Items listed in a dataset
════════

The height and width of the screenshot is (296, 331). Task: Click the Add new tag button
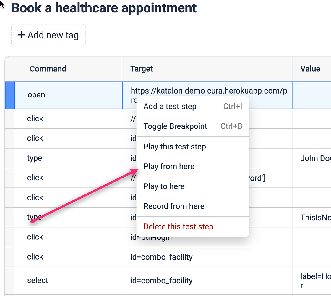tap(48, 35)
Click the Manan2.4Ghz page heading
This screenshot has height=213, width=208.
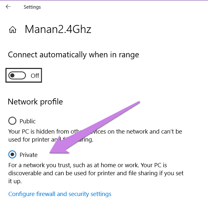coord(58,29)
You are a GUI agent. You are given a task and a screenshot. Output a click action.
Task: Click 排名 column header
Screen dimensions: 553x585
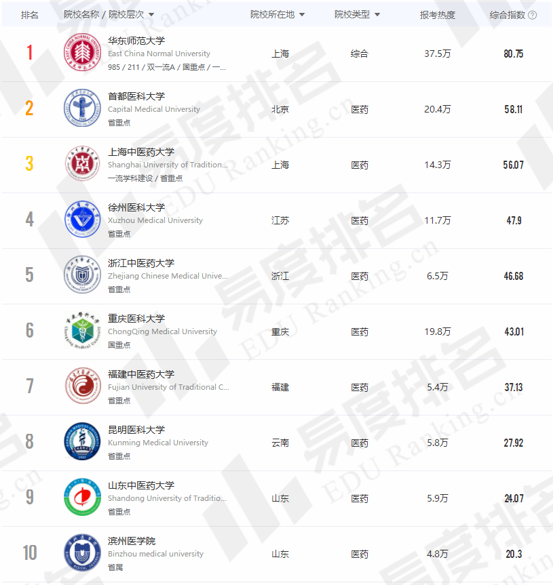click(29, 15)
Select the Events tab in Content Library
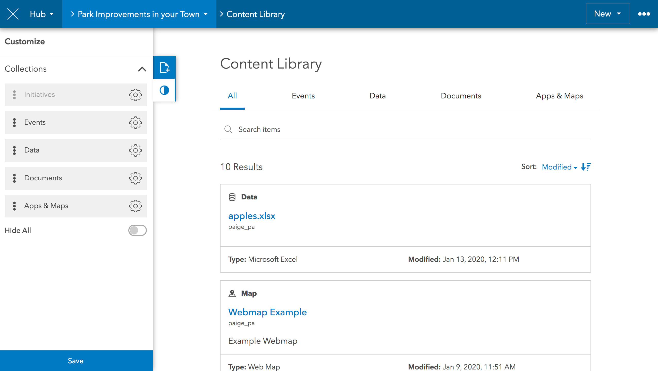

════════

Brief
Return, exactly as they appear, the lines from the line containing "Click the Manan2.4Ghz page heading" through the end of the records above, both ends included, without pictures.

Completed task
Click the Manan2.4Ghz page heading
This screenshot has height=213, width=208.
coord(58,29)
You are a GUI agent. You are given a task and a screenshot. Output a click action.
Task: Click 排名 column header
Screen dimensions: 553x585
click(29, 15)
Select the Events tab in Content Library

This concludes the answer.